According to the present invention, in a digital signal recording device used for recording a digital signal on a magnetic tape, the gain of a low frequency component of a digital signal to be recorded is relatively lowered as compared with a high frequency component of the digital signal. The non-linear distortion is lowered by recording the same on the magnetic tape by compensating for.

[Conventional technology]

For example, as disclosed in Japanese Patent Laid-Open No. 55-135316, when recording a high frequency digital signal such as a digital video signal, a recording circuit as shown in FIG. 7 has been conventionally used.

In FIG. 7, the emitters of the transistors 51 and 52 are commonly connected, and this connection point is connected to the collector of the transistor 53 that operates as a constant current source. Transistor
The base of 53 is connected to a terminal 54 to which a constant voltage is applied.
The emitter of the transistor 53 is connected to the power supply terminal 56 of −V _EE via the resistor 55.

The bases of the transistors 51 and 52 are the input terminals 57 and
Connected to 58 respectively. The collectors of the transistors 51 and 52 are connected to one terminal 60 and the other terminal 61 of the magnetic head 59, respectively. The terminal 62 at the midpoint of the magnetic head 59 is connected to the power supply terminal 63 of + V _CC .

The conventional recording circuit shown in FIG. 7 has input terminals 57 and 58.
The digital signal supplied to
52 is turned on / off, currents in opposite directions are applied to the windings 64 of the magnetic head 59, and signals are recorded on the magnetic tape. That is, when the digital signal supplied to the input terminal 57 is high level and the digital signal supplied to the input terminal 58 is low level, the transistor 51
Is turned on, the transistor 52 is turned off, and a current flows through the winding 64 in the direction indicated by the arrow a. When the digital signal supplied to the input terminal 58 is high level and the digital signal supplied to the input terminal 57 is low level, the transistor 52
Is turned on, the transistor 51 is turned off, and a current is passed through the winding 64 in the direction indicated by arrow b.

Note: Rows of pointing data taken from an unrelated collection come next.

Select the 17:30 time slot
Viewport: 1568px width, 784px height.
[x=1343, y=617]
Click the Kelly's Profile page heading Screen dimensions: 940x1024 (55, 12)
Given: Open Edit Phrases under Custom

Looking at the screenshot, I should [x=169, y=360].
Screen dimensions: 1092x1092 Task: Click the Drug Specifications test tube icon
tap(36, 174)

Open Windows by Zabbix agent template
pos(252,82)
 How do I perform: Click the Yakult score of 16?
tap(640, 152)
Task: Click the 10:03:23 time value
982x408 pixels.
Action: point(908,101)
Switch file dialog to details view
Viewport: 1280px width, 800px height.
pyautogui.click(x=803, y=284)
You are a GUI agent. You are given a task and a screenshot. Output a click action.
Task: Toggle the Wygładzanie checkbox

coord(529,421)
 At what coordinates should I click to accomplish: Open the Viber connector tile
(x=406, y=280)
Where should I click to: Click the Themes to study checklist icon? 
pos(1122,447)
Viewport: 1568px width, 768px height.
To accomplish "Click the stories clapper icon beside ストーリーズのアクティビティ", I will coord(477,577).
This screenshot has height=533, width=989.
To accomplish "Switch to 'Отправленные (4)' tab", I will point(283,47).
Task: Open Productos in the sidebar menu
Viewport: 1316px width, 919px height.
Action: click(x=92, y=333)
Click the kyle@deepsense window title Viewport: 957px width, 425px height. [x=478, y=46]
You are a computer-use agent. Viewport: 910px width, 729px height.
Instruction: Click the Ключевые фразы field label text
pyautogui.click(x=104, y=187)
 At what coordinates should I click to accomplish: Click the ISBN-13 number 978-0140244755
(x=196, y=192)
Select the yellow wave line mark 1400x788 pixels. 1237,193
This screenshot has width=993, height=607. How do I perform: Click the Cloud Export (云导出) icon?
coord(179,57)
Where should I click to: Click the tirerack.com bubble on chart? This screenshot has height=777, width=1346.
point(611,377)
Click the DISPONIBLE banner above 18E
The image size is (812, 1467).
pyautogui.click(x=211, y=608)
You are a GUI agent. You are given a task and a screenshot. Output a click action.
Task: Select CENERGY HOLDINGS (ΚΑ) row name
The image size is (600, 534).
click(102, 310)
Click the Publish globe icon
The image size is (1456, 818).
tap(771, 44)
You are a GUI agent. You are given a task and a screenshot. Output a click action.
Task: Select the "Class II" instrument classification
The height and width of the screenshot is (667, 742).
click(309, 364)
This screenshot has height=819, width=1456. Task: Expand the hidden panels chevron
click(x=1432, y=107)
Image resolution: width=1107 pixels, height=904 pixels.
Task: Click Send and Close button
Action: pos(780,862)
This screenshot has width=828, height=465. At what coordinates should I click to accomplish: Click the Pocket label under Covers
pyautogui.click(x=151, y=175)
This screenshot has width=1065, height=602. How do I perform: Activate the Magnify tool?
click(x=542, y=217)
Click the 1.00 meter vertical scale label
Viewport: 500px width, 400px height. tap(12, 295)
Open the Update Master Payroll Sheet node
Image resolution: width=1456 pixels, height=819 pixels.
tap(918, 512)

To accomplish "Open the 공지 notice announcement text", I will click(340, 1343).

However, when magnetic recording is performed at a high recording density such as when a digital video signal is stored on a magnetic tape, a large amount of non-linear distortion peculiar to magnetic recording occurs. Such non-linear distortion cannot be removed by the equalizer during reproduction.

In the above-mentioned conventional recording circuit, the same recording current is always flowed in the same phase for the high frequency component and the low frequency component, and no compensation is made for the non-linear distortion. Therefore, there is a problem that a large amount of non-linear distortion occurs during recording.

It is considered that the non-linear distortion in the recording process occurs due to the interference between the pulse written immediately and the pulse written next. On the other hand, if the recording current waveform is properly compensated,
It is possible to lower the generation.

Therefore, a recording circuit has been proposed in which phase distortion is added in advance to a digital signal to be recorded. That is, as shown in FIG. 8, a digital signal to be recorded is supplied from the input terminal 71 to the high-pass filter 72, and the digital signal to be recorded by the high-pass filter 72 is subjected to phase distortion so as to compensate for the occurrence of nonlinear distortion in advance. Give it. The output of the high pass filter 72 is binarized by the comparator 73 and supplied to the magnetic head 75 via the recording amplifier 74. By thus preliminarily applying phase compensation to the digital signal to be recorded, the non-linear distortion is lowered.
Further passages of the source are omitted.